À titre d’exemple, il mobilise l’armée dans la reconstruction de Mayotte après le passage du cyclone Chido. Dans un livre intitulé « Vers la guerre ? La France face au réarmement du monde », le ministre des Armées souligne la place des Outre-mer dans les défis stratégiques et sécuritaire du pays, notamment contre le narcotrafic, les flux migratoires, le terrorisme, la pêche illégale, l’orpaillage ou encore, les ingérences étrangères.
Il avait notamment annoncé un effort majeur pour les Outre-mer dans la loi de programmation militaire 2024-2030, avec 13 milliards d’investissements en capacités maritimes et aériennes de surveillance et une augmentation des effectifs militaires dans les territoires.

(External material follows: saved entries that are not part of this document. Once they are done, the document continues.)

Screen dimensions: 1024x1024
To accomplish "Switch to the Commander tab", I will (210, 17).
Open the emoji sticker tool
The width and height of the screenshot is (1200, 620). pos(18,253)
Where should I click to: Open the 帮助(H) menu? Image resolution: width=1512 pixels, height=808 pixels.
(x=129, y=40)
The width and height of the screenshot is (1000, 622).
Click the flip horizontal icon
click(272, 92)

En nommant Sébastien Lecornu, Emmanuel Macron choisit donc un de ses fidèles pour diriger le gouvernement et présenter un budget solide et répondant à la crise financière française. À la différence de François Bayrou, Gérald Darmanin ou Gabriel Attal, Sébastien Lecornu se veut plus discret et trace son chemin politique dans le sillage d’Emmanuel Macron, sans remettre en question ce dernier, même implicitement.
Le profil du ministre des Armées fait naturellement l’unanimité à droite -à en croire les différentes réactions des parlementaires LR à l’évocation de son nom-, mais nettement moins, voire pas du tout, à gauche. Ce qui rendra la tâche du nouveau locataire de Matignon aussi compliquée que ses prédécesseurs dans ce contexte d’instabilité inédit dans la 5ème République, d’autant que le RN l’assure : il censurera si la politique du gouvernement n’est pas conforme à ces exigences.

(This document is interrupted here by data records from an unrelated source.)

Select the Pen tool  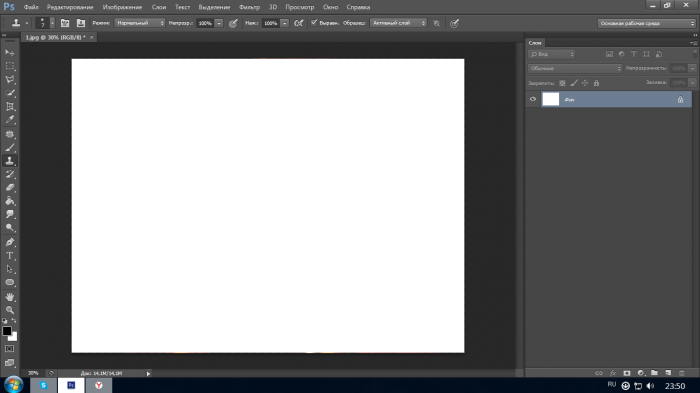click(x=10, y=242)

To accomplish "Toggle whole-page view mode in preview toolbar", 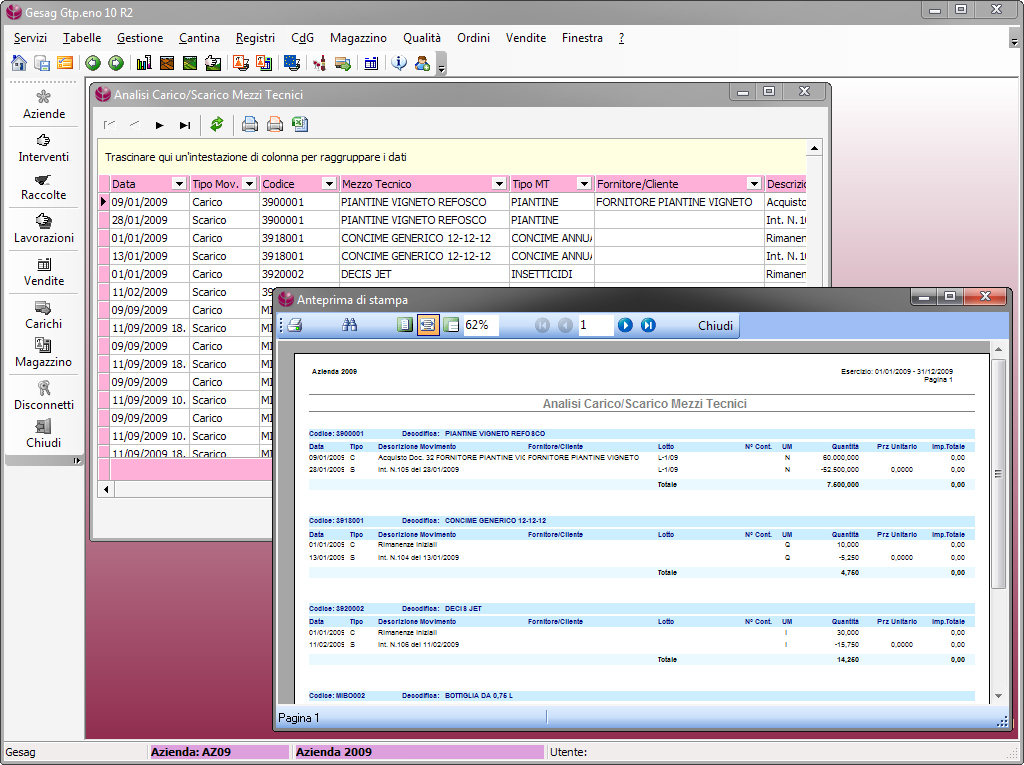I will 405,325.
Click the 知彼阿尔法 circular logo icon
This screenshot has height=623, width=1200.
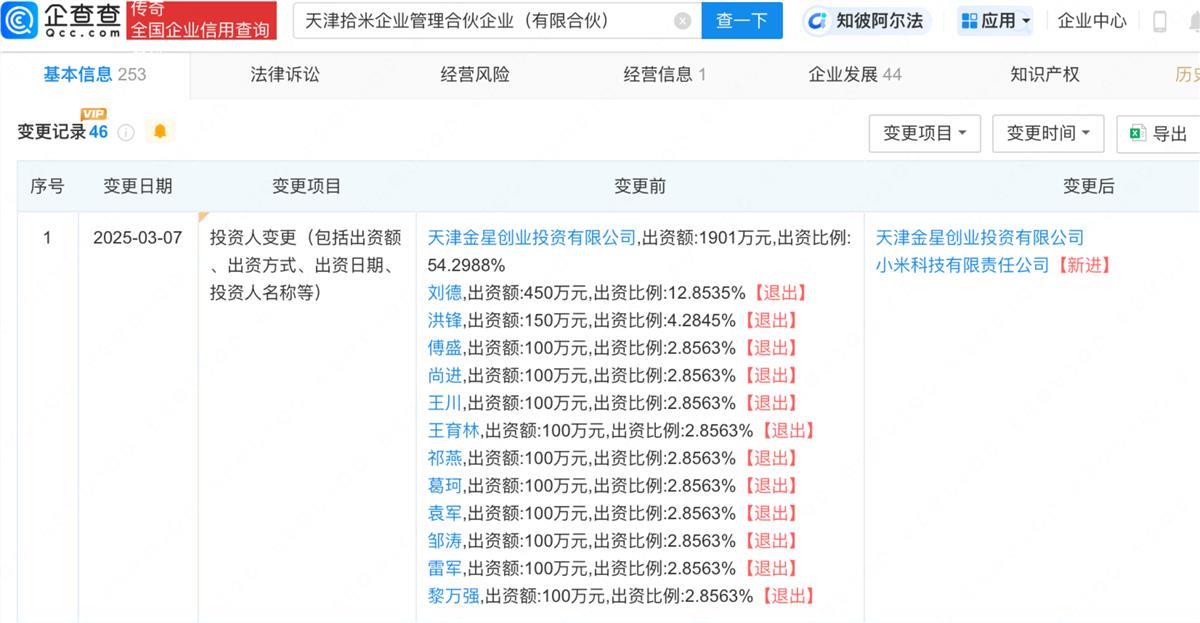815,20
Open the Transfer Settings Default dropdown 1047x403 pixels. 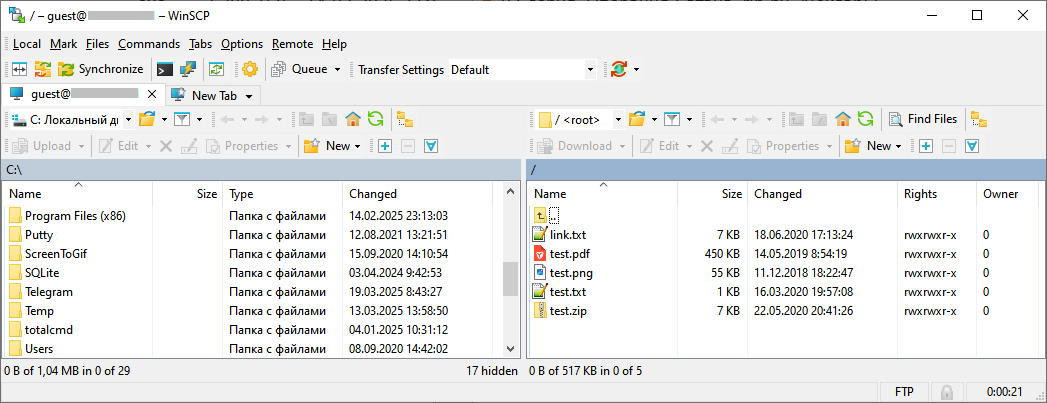click(590, 69)
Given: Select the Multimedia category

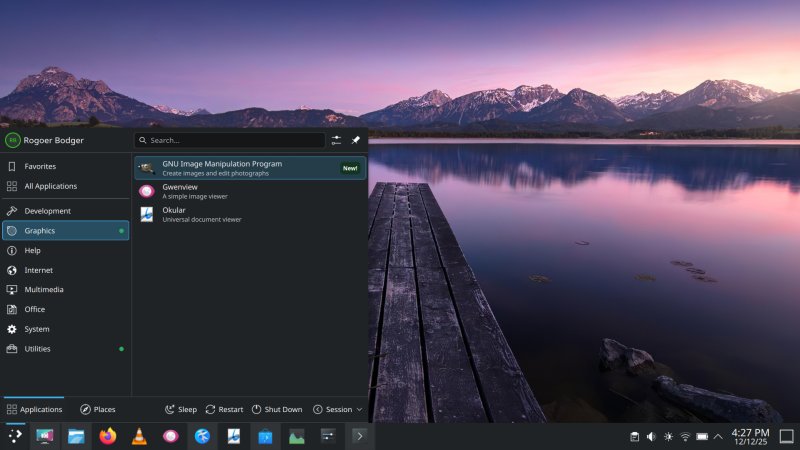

Autre désavantage pour le nouveau Premier ministre : sa proximité avec Emmanuel Macron, qui en fait une cible privilégiée des oppositions. « Le Président tire la dernière cartouche du macronisme, bunkerisé avec son petit carré de fidèles. Après les inéluctables futures élections législatives, le Premier ministre s’appellera Jordan Bardella » a d’ailleurs réagi Marine Le Pen. Une nomination d'autant plus sensible à la veille d'une mobilisation contre la politique du gouvernement.
Reste également à savoir si l’actuel ministre d’État, ministre des Outre-mer, Manuel Valls, restera en poste. Selon un communiqué de l’Élysée, Emmanuel Macron « a chargé de consulter les forces politiques représentées au Parlement en vue d’adopter un budget pour la Nation et bâtir les accords indispensables aux décisions des prochains mois ».Sébastien Lecornu devra proposer un gouvernement à la suite de ces discussions.
« L’action du Premier ministre sera guidée par la défense de notre indépendance et de notre puissance, le service des Français et la stabilité politique et institutionnelle pour l’unité du pays. Le Président de la République est convaincu que sur ces bases une entente entre les forces politiques est possible dans le respect des convictions de chacun » conclut l’Élysée.